Statins extend survival in heart failure

Publication
Article
Cardiology Review® OnlineOctober 2004
Volume 21
Issue 10

TORONTO—Therapy with HMG-CoA reductase inhibitor drugs (statins) improves survival in patients with heart failure (HF) regardless of the etiology of the HF, according to two studies presented at the 8th Annual Scientific Meeting of the Heart Failure Society of America.

Retrospective data from the University of California, Los Angeles (UCLA) show an improvement in survival among patients with systolic HF who took statins compared with those who did not take statins, and the favorable effect of statins was observed in patients with either low or high total cholesterol levels, said Tamara Horwich, MD, cardiology fellow at UCLA, and lead investigator of the study.

Horwich and colleagues analyzed data on 473 patients with systolic HF of multiple etiologies who were evaluated at their clinic. Total cholesterol levels were measured at the time of initial referral. Statin therapy was defined as a statin begun prior to referral or started within 3 months of referral and continued throughout the study period.

Fifty-four percent of the patients were treated with a statin. Those on a statin were more likely to have coronary artery disease, hypertension, and diabetes.

In the total cohort, 1-year survival was 81% among the patients taking a statin compared with 67% for those not taking a statin. When adjusted for other variables, patients with total cholesterol of 162 mg/dL or less who were on a statin had a 48% reduction in mortality risk, and those with total cholesterol greater than 162 mg/dL who were on a statin had a 76% reduced risk.

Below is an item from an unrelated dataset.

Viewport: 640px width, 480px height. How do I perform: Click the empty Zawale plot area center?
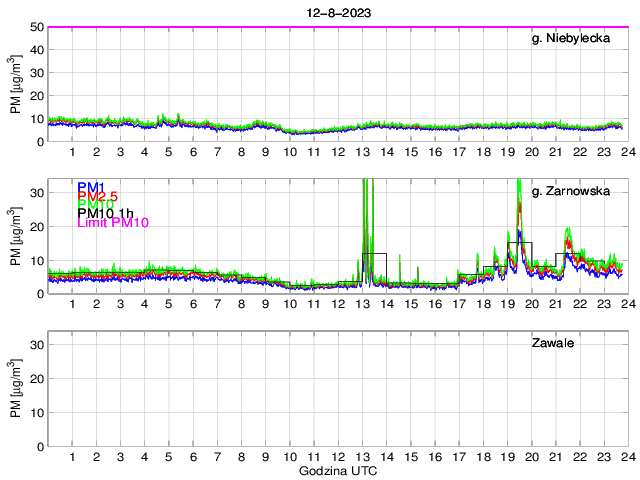pos(336,388)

Lower total cholesterol levels have been associated with impaired HF survival in previous studies, noted Dr. Horwich. “Even in low cholesterol, we saw continued advantage with a statin,” she said. “In our clinic, we have been using statins in HF of ischemic etiology.”

Nonlipid-lowering effects may explain the benefit in HF. Some of the potential mechanisms are inhibition of cardiac hypertrophy and remodeling, improvement of autonomic nervous system function, increased endothelial nitric oxide, improved endothelial function, and anti-inflammatory effects. Animal studies show improvements in left ventricular ejection fraction of 5% to 10% with simvastatin, she said.

In a second retrospective analysis presented here, higher cholesterol levels were associated with improved survival in patients with chronic HF, but only in those taking a statin, said Gad Cotter, MD.

Cotter and co-investigators from Assaf-Harofeh Medical Center in Israel analyzed 807 patients from the placebo arm of a study designed to assess the efficacy of an endothelin antagonist in chronic HF. To be eligible, patients had to have New York Heart Association Functional Class IIIb-IV chronic HF despite optimal medical therapy, an ejection fraction less than 35%, and either hospitalization for HF in the previous 12 months or the ability to walk less than a 375-meter distance on the 6-minute walk test. Fifty-six percent of the patients received statins.

Having a cholesterol level above the median (193 mg/dL) was associated with decreased mortality, although this association became weaker as follow-up progressed to 130 weeks after study randomization. The survival benefit associated with higher baseline cholesterol was observed only in the patients taking statins, however. Statin treatment was associated with a 67% reduction in the risk of all-cause mortality (P < .001), and the risk reduction with statins became stronger over time, but statin treatment was paradoxically not correlated with readmission for HF, said Dr. Cotter, who is now an associate professor of medicine at Duke University in Durham, North Carolina.

Unlike the UCLA study, the effect of statins was more pronounced in patients with higher baseline cholesterol levels. In patients not receiving statin therapy, baseline cholesterol level had no effect on mortality. The beneficial effect of statins on outcome was equal in patients with HF of ischemic or nonischemic origin, he said.

“One of the problems is that there is no prospective, randomized study yet looking at statins in HF, and we’re awaiting the results of

the CORONA [Controlled Rosuvastatin Multinational Trial in Heart Failure] study to give us the definitive answer to this question,” said Dr. Cotter.

CORONA is a 3-year, randomized, double-blind study comparing the effects of rosuvastatin, 10 mg daily, with placebo in about 5,000 patients with chronic symptomatic systolic HF of ischemic etiology on the end points of overall survival and cardiovascular morbidity and mortality. Until the results of CORONA are known, Dr. Cotter said that he uses statin treatment in chronic HF patients with high cholesterol regardless of HF etiology.